Sue Viders offers writing classes and editing services, as well as co-authored The Complete Writer's Guide to Heroes and Heroines- Sixteen Master Archetypes, and Ten Steps to Creating Memorable Characters. She is also the author of twenty non-fiction books for artists on marketing and developed a helpful advice site for writers,

Please read along her comments below for the first 5 pages of Kimberly Packard's, Pardon Falls.


The acid shot up from David Stephen’s stomach so quickly he barely had time to pull his government-issued truck off the road and sprint across the hot asphalt. (Cut) As David heaved the last bits of tequila mixed with coffee and eggs on the side of the hot, asphalt road, he reminded himself not to reach out for the spindly ocotillo beside him. He made that mistake the first time he found himself hung-over in the desert and pulled thorns out of his palm for days. The coarse hair of his beard scraped against the back of his palm as he swiped away any remnants. (Cut) When the wave of nausea passed, David took a moment to walk the desert floor before getting back into his truck. Not that he really looked for drug runners, he wanted to look like he had a legitimate reason for the sudden stop and sprint from his truck in case another Border Patrol agent saw him. (Not sure why this is even here. It does nothing to move the story along.)“Shit,” he cursed as he walked back to his truck (cut). It wasn’t mid-morning yet and the heat rose from the ground in watery waves. David knew better than to blast his truck’s air conditioning. Being acclimated to the heat would prevent that all-too-familiar floaty, light-headed feeling the next time he stepped outside. But, he didn’t care and zipped the switch on his console to high (cut). Back in his truck, he took a swig of warm Gatorade, the syrupy liquid curdled in his stomach forcing David to swallow the rising acid. “I can’t do this anymore. It’s not worth it.” (He can't do what?)
He hoped saying those words aloud changed what he was thinking (Cut. We don't need this first sentence at all). It really is worth it, he thought (cut). He put his truck into drive and took off.

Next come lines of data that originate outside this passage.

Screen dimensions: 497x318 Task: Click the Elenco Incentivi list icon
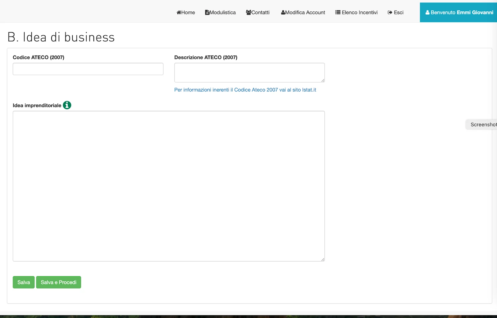point(338,12)
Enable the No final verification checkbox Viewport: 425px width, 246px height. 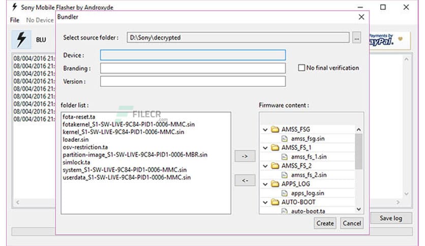(302, 68)
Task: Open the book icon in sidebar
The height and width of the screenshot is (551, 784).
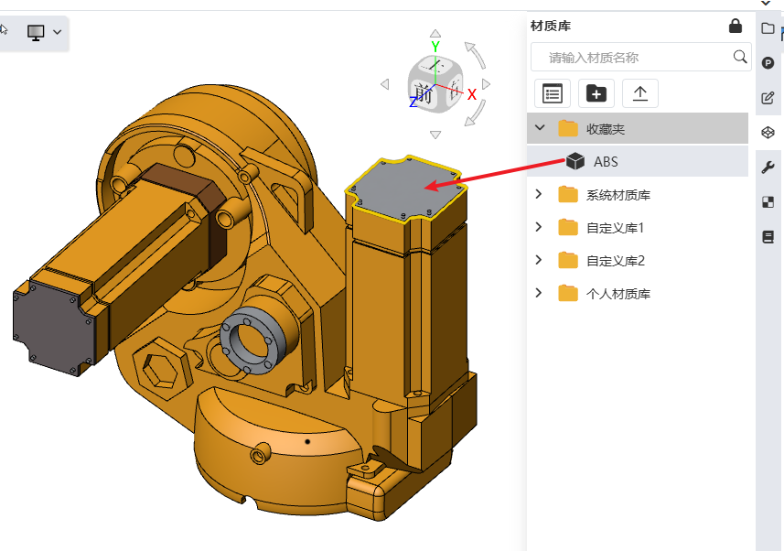Action: coord(768,237)
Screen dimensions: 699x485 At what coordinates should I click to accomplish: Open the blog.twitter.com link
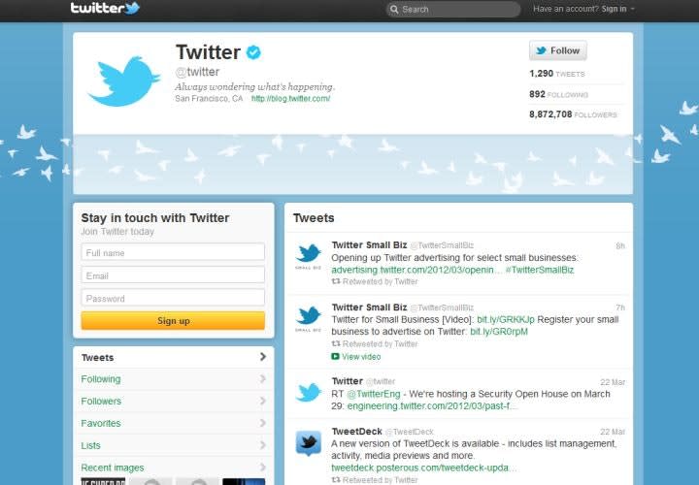291,99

It’s worth it to spend a few precious hours blissfully unaware that the last year happened. It’s worth the hangovers to not see her face when I go to sleep. It’s worth the blinding headaches to forget what I did to Shiloh. (Okay, but still I don't see any action... lots of background.) But it’s also the only way he can remember; remember the smell of her hair, the way her smile lit up her whole face and the feel of her body next to his. Drinking was the only way he could both forget Shiloh and remember Mandy. (Telling... you are telling us, the reader, how he feels. Show us or leave this out and put it in later. You've introduced two characters that we have no idea who they are, what their relationship to David might be. Are they dead, alive, his wife, his girlfriend, his sister, lover... are they both equally important to the story?)

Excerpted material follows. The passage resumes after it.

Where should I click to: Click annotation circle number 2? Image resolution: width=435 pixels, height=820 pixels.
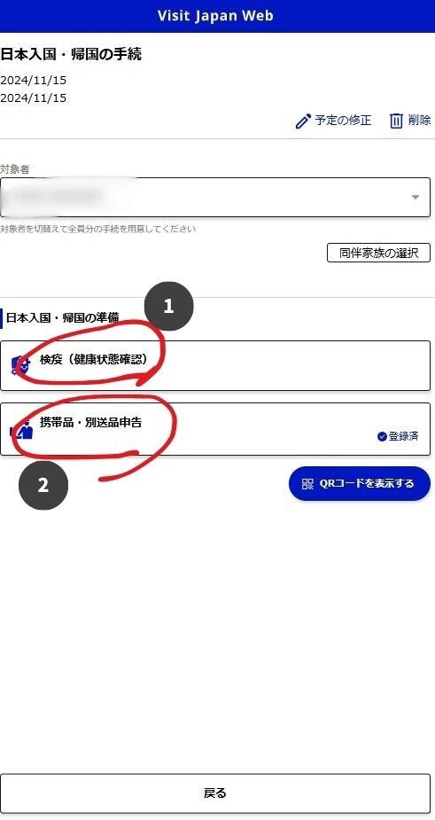click(43, 485)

David pulled back onto the highway without checking behind him. No one ever came down this stretch of road in far south Texas. Unaware tourists crashing through a herd of javelina at night, not other drivers, caused most car accidents. As he continued south, he tried to see his surroundings as the thousands of tourists who flock to the national park do. The pancake-flat ground swelled to a towering rock formation only to deflate back to the stark earth and then rise again to a mountain, like ocean waves coming in to shore.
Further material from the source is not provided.